TEXT SECTION
In participant accounts, IEs involving patients/families were commonly omitted entirely or carried out in the absence of a key stakeholder, such as a caregiver. Not knowing that the primary team requested a consultation, patients and families found themselves confused by the information coming from different teams, which was sometimes contradictory or heard by them as contradictory (eg, owing to teams using different terminology). Although defects in these IEs made for poor patient/family experiences, they did not present a hard-stop to the consultation. Defects in other IEs, however, were described as more disruptive and sometimes harmful to the consultation’s overall value. For example, some specialists described occasionally being frustrated by consultations that were requested “too late,” such that their input did not stand to make a difference to the patient’s trajectory. According to one specialist, “[A bad consult] comes late. … [The primary team] call and say, ’This patient’s going home today, but we want Oncology to see them.’ You don’t feel that the input you’re giving is important enough to guide the decision on whether or not they even have to stay in the hospital, so why do you need us to see them that day?” (Participant 9).

Similarly, some clinicians reported that, on occasion, defects jeopardize the utility of the consultation. According to one hospitalist, “Sometimes the reason for the consult doesn’t get appropriately relayed or doesn’t get appropriately understood by the consulting [specialist] team. Then they’re not really answering the question you called them for. They’ll focus on some trivial thing, [and you think,] ’That’s great, but you missed the point of the consult.’ It’s very frustrating, and it delays patient care” (Participant 5).

Theme 3: Contextual Factors

The third theme identified was that contextual factors influence information exchanges, making them more or less prone to defects. Across participants’ consultation experiences, 5 major contextual factors shaped IEs and their susceptibility to defects (Table 3).

Roles and Boundaries

Although clinicians generally had a shared understanding of which team was responsible for which consultation tasks (eg, all agreed it was the primary team’s decision whether to implement the recommendations), for some duties, participants described variation in teams’ understanding of their respective roles. For example, whereas some participants viewed forming a “good” consultation question as the exclusive responsibility of the primary team, others insisted that the specialist team had an obligation to help with this task, as needed. Tensions rose when specialist teams pushed back against consultation questions they perceived to be overly vague, not pertinent to their specialty, or inappropriate for the inpatient setting. Similarly, variation in each team’s understanding of what, when, and how much information the specialist team should share with the patient/family often led to them receiving mixed messages. Other contested responsibilities included whose job it was to gather needed information (eg, outside hospital records) and implement certain recommendations (eg, scheduling outpatient appointments).

ASSIGNMENT 1
Answer from the consultation text:
(a) How many major contextual factors shaped information exchanges?
(b) What kind of consultations did some specialists describe being frustrated by?
(c) Who did all clinicians agree decides whether to implement the recommendations?
ASSIGNMENT 2
Repeat the stretch of the consultation text from "The third theme" through "defects (Table 3).".
Rely only on the consultation text.

MATERIAL PROVIDED
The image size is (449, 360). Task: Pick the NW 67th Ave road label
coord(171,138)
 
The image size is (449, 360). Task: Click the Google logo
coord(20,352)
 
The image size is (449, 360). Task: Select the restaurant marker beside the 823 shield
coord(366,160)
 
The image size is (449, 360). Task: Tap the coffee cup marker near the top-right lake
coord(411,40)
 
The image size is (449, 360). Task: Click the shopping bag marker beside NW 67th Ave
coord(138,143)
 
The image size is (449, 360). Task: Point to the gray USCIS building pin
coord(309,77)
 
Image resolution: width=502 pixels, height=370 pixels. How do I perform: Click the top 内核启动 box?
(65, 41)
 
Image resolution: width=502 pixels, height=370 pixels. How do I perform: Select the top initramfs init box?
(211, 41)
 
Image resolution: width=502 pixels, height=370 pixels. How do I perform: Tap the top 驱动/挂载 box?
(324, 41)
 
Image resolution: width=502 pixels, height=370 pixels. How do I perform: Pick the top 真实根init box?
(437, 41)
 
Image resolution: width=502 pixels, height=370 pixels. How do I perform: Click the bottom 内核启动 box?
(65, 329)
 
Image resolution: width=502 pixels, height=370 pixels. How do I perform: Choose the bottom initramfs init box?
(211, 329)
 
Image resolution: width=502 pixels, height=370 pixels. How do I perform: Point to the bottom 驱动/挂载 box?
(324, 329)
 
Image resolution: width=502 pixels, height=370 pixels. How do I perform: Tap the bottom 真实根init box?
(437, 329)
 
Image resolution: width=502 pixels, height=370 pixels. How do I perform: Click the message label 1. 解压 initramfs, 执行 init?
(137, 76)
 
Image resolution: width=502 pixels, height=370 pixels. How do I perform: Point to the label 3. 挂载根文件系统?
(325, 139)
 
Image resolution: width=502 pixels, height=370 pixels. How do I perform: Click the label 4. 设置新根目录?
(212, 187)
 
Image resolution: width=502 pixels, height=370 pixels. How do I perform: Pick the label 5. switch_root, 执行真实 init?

TASK RESULT 1
(a) 5
(b) Consultations requested "too late," when their input would not make a difference to the patient's trajectory
(c) The primary team

TASK RESULT 2
The third theme identified was that contextual factors influence information exchanges, making them more or less prone to defects. Across participants’ consultation experiences, 5 major contextual factors shaped IEs and their susceptibility to defects (Table 3).